1. Jesus "hid Himself," as man, in prudence: according to the will of His Heavenly Father. As He had been born in "the fullness of time," so it was at an appointed hour that He was to die. But "His hour was not yet come ": and He therefore avoided whatever might unduly quicken the course of events, or put forward the grand horologe of time. And this He did in obedience to the Will of His Heavenly Father. This obedience was the mainspring of His conduct throughout His earthly sojourn. "Lo I come to do Thy will, O God," was His motto from first to last; and never was it more fully translated into action than in all He did with regard to His final suffering and departure.

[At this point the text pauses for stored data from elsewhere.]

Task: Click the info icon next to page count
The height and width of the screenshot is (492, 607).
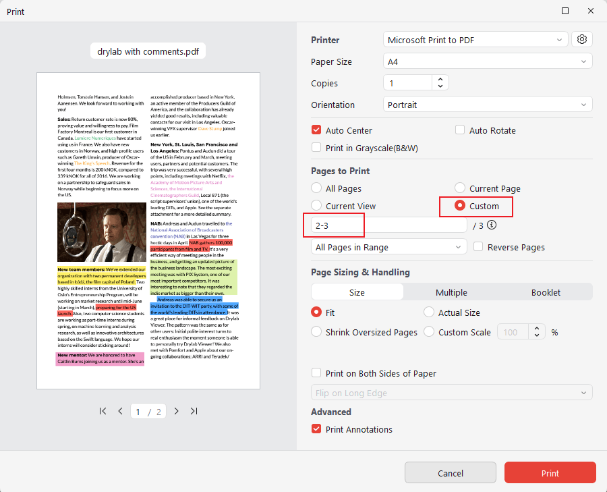Action: [x=492, y=225]
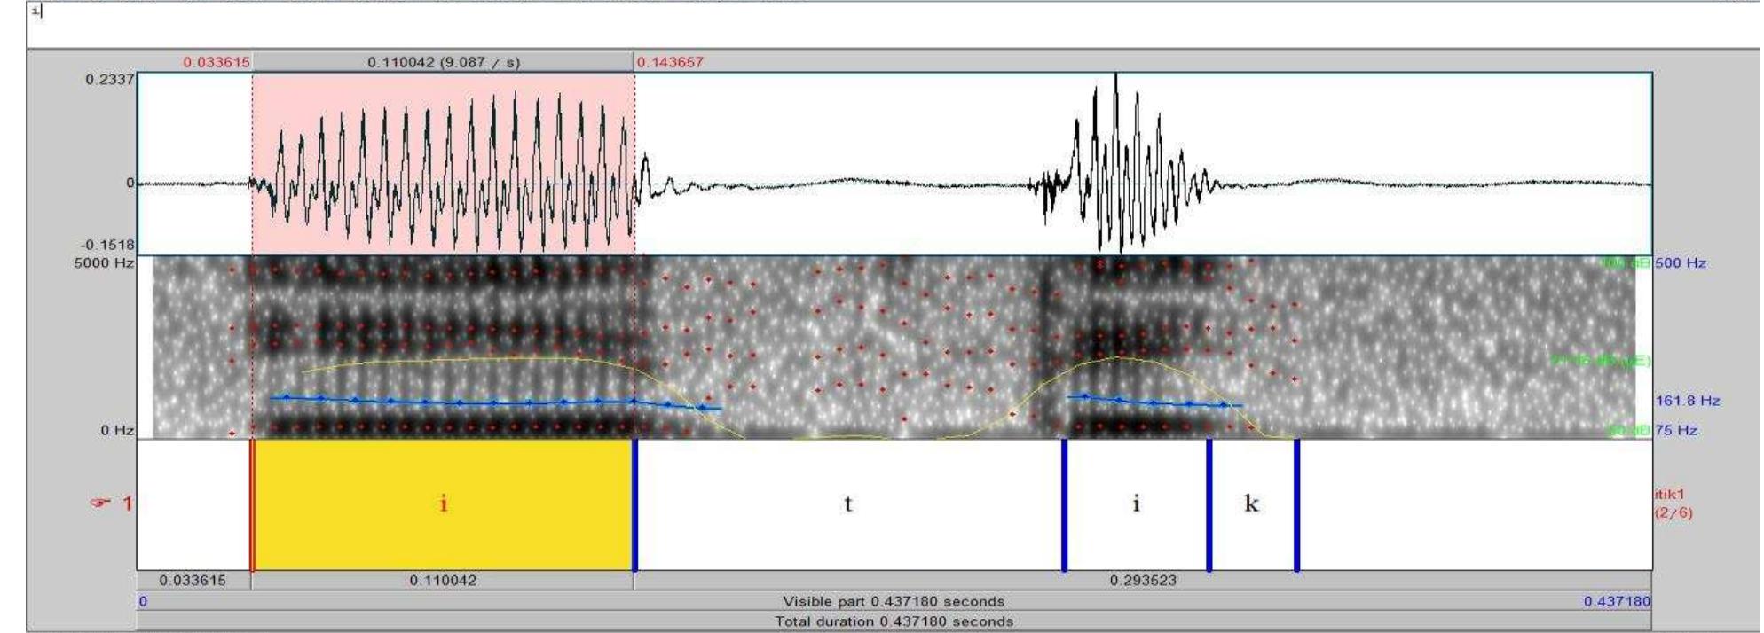1764x633 pixels.
Task: Play the post-selection bar labeled 0.293523
Action: (1143, 581)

When that hour of mingled humiliation and glory, which compressed eternal interests within the compass of a few passing minutes; when that everlasting hour arrived, the holy and obedient Jesus yielded Himself at once into the power of His enemies. Thus, when Satan had entered into Judas Iscariot, Jesus said to the traitor, "What thou doest, do quickly." When Judas came to Him in the garden with men and officers from the chief priests and Pharisees, "Jesus, knowing all things that should come upon Him, went forth and said unto them, Whom seek ye? They answered Him, Jesus of Nazareth. Jesus said unto them, I am He." And when the impetuous Peter—the first to defend, the first to deny his Master—drew his sword and cut oft" the right ear of Malchus, the High Priest's servant, "then said Jesus unto him, Put up again thy sword into his place: thinkest thou that I cannot now pray to My Father, and He shall presently give Me more than twelve legions of angels? But how then shall the Scriptures be fulfilled, that thus it must be?" When Pilate would fain have released Him, and sought for some pretext for so doing in the replies of Jesus to his interrogatories, "Jesus gave him no answer." And at the last, when He saw that all was "finished,"—prophecy fulfilled, types realised, the preparations for His sacrificial Death complete, His Father's will wrought out,—He bowed His head, and gave up the ghost."

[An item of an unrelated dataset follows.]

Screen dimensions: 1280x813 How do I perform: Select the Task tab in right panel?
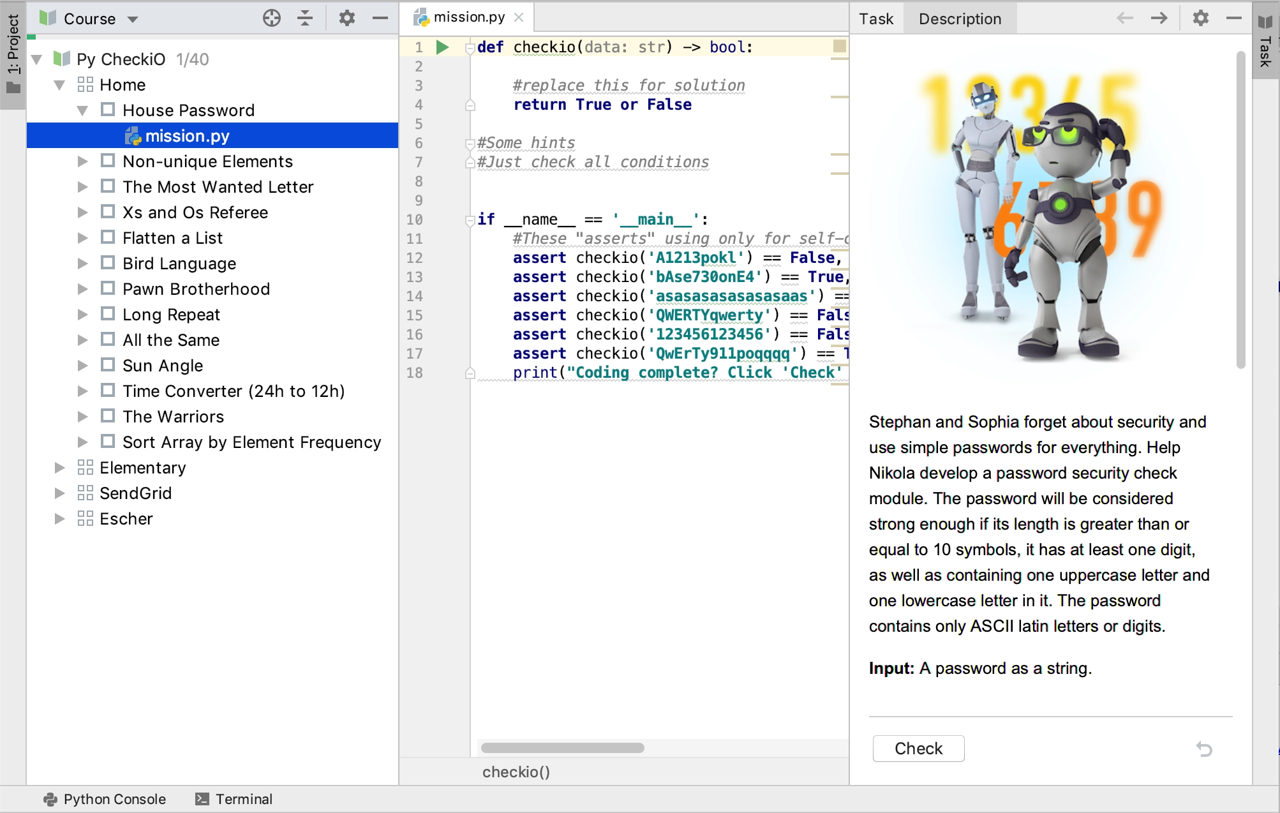pyautogui.click(x=875, y=18)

But until the arrival of that hour, His conduct was marked throughout by unexampled prudence. While He wrought His miracles before the multitude, and taught openly in the Temple, and in secret did nothing; while He boldly confuted and reproved the Pharisee, the Sadducee, and the Herodian, regardless of the enmity He thereby incurred; He carefully shunned the precipitation of His end. He had a mission of vast pregnancy and moment to discharge; and until this was done, He would not lay down that life which the Father had put into His power. Whenever danger became imminent, He withdrew Himself from the presence of those who sought to lay hands on Him and destroy Him. Thus, on the occasion immediately before us, when the infuriated Jews took up stones to cast at Him, "Jesus hid Himself, and went out of the Temple, going through the midst of them, and so passed by." 

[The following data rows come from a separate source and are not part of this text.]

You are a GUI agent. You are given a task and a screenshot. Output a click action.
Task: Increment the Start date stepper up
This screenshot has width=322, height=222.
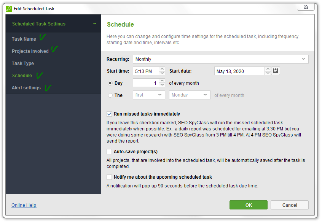pos(268,69)
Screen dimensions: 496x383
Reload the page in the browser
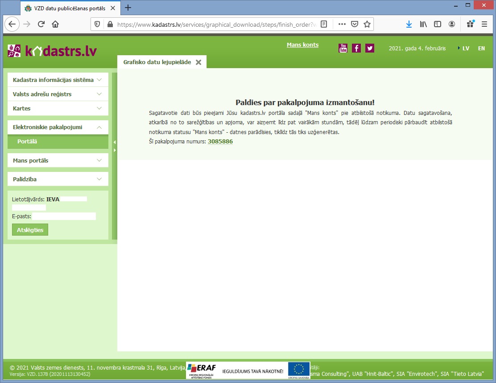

On a previous occasion, when the Pharisees held a council how they might destroy Him, Jesus “withdrew Himself from thence." On a subsequent occasion, similar to that of the text, when the Jews again sought to take Him, "he escaped out of their hand, and went away again beyond Jordan." When the Sanhedrim, after the official prophecy of the unconscious Caiaphas, took counsel together to put Him to death, "Jesus walked no more openly among the Jews; but went thence unto a country near to the wilderness, into a city called Ephraim, and there continued with His disciples." Thus, throughout His whole earthly career, our Blessed Lord exercised a prudence of the highest order; enforcing by His own example the precepts He gave to His first disciples: "Be ye wise as serpents, and harmless as doves ;"—" When they persecute you in this city, flee ye into another ." And these precepts, supported by this supreme example, and adapted to the exigencies of Christians at the present day, apply also to us. "As men may not be too tenacious, so neither may they be too profuse and lavish of life and the comforts of it," says Dean Stanhope; "lest, besides their present hardships, they find at last an indiscreet zeal returned, with a 'Who hath required these things at your hands?' Love indeed is apt and desirous to give over-measure, where it can: but still this must not be the effect of passion alone. Prudence should temper and direct it." 

"It is an office of prudence," says Bishop Taylor, "to serve God So that we may at the same time preserve our lives and our estates, our interest and reputation, for ourselves and our relations, so far as they can consist together. For Christian religion, carrying us to heaven, does it by the ways of a man; and by the body it serves the soul, as by the soul it serves God; and therefore it endeavours to secure the body and its interest, that it may continue the opportunities of a crown, and prolong the stage in which we are to run for the mighty prize of our salvation; and this is that part of prudence which is the defensative and guard of a Christian in the time of persecution: and it hath in it much of duty."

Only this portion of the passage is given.